Merci pour les encouragements ! Je vois que vous avez aimé voir Hermione se battre ^^ Ce chapitre est un tournant dans l'histoire à plus d'un titre, mais je n'en dis pas plus. Enjoy !
Les arbres du parc m'abritent de leurs larges branches mais cela ne me suffit pas. J'aimerais creuser un trou et m'enterrer dedans pour au moins une dizaine d'année. Après le petit épisode du duel, je suis restée quelques minutes immobile, à essayer de reprendre mes esprits, puis j'ai filé au fin fond du parc dans l'idée de ne surtout pas croiser Drago. Le calme et la beauté du lieu où je me trouve n'arrivent cependant pas à m'apaiser.
J'aimerais tellement oublier cet incident mais malheureusement c'est impossible. Si après notre premier baiser, j'avais réussi à me trouver des excuses, je réalise que cela va être plus difficile. J'ai répondu à ce second baiser. Pire, cela m'a plu. Je dois être honnête avec moi-même, fini les faux-semblant. Est-ce que Drago me plaît vraiment ? Est-ce que c'était juste la tension du moment ? Je ne sais même pas répondre à ces questions, je sais juste que le simple souvenir de ce baiser m'emplit d'un mélange de désir de recommencer et de souffrance.
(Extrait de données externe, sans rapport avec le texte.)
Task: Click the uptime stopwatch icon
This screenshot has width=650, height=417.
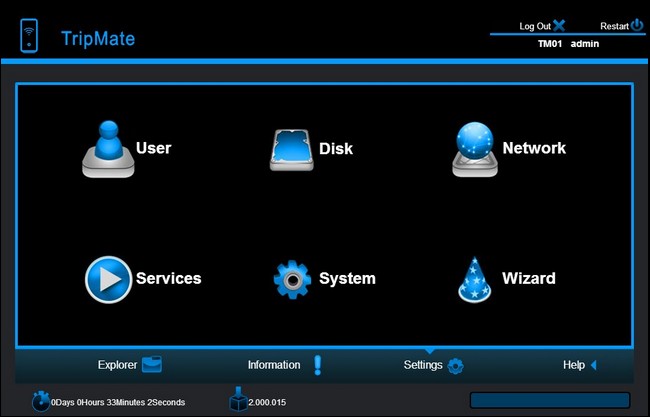Action: [x=41, y=400]
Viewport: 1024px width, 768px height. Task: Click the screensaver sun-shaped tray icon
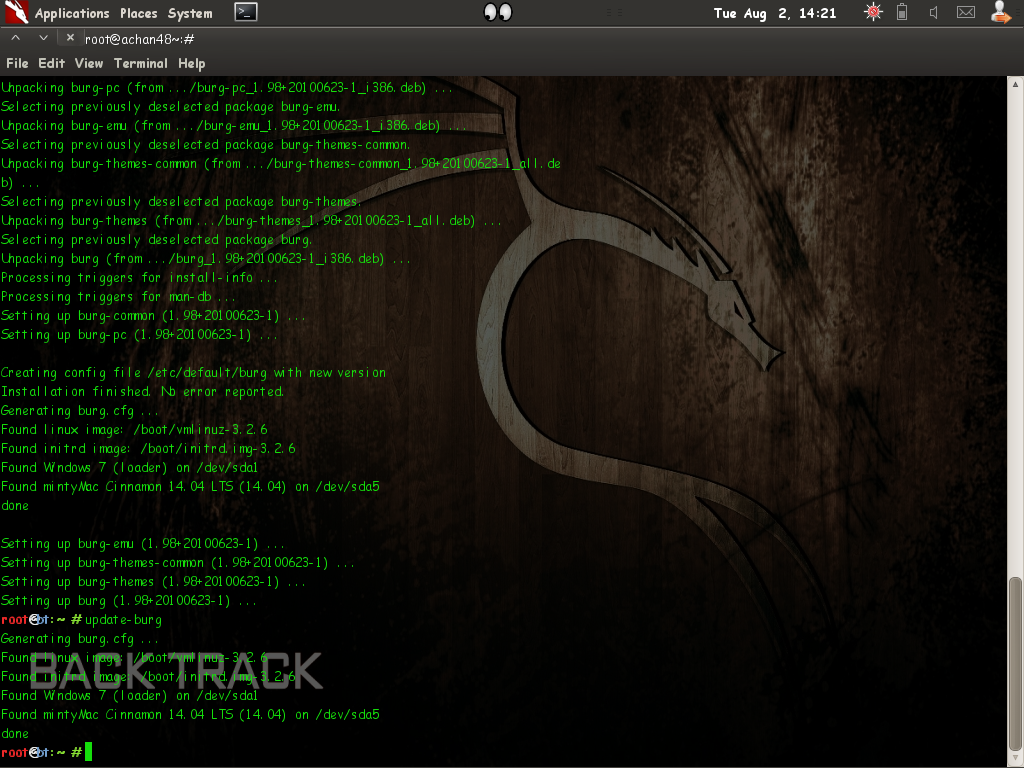click(871, 12)
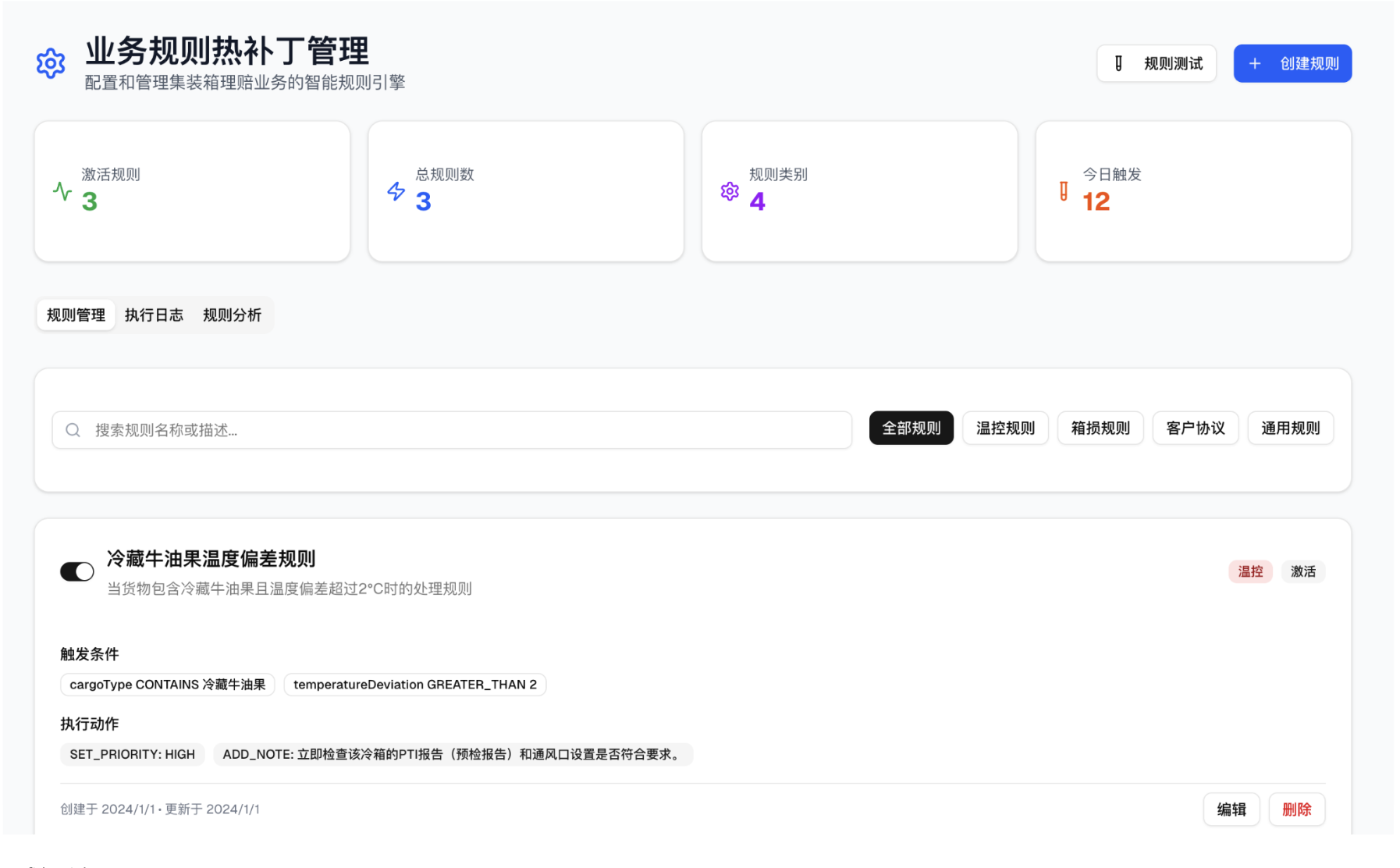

J'erre sans but dans la forêt. Ce qui me fait le plus mal, c'est de penser à Ron. Aucun de ses baisers ne m'a fait autant d'effet. Merlin, est-ce que je vais laisser ce simple moment d'égarement remettre en question tout ce que nous avons construit ? Je m'accroche à l'idée que Ron et moi, nous avons quelque chose de bien plus fort, de bien plus profond. Je me souviens de la première fois qu'il a évoqué l'idée de notre mariage. Nous étions dans ma chambre et de but en blanc, il a commencé à me parler de la cérémonie, de la tenue qu'il porterait, de l'endroit où on habiterait après. Rien que le fait d'en parler faisait briller ses yeux bleus. Moi de mon côté, je le réfrénai, expliquant à quel point notre union était impossible. Mais malgré tous mes arguments, rien ne pouvant anéantir son enthousiasme et surtout cet éclat dans son regard. Ces souvenirs me torturent.
Il faut que je parte. Cette certitude m'envahit d'un coup. Je dois partir, retrouver Ron et l'épouser sur le champ. Je suis une sorcière maintenant, je peux le faire ! Qu'importe qu'il ne m'ait pas donné signe de vie jusqu'à présent, qu'importe que je ne sache pas ce que je trouverai chez moi à mon retour. Je vais allez voir Drago et lui expliquer que je m'en vais, il n'osera pas me retenir de force tout de même ?
- Mademoiselle, qu'est-ce que vous faites là ?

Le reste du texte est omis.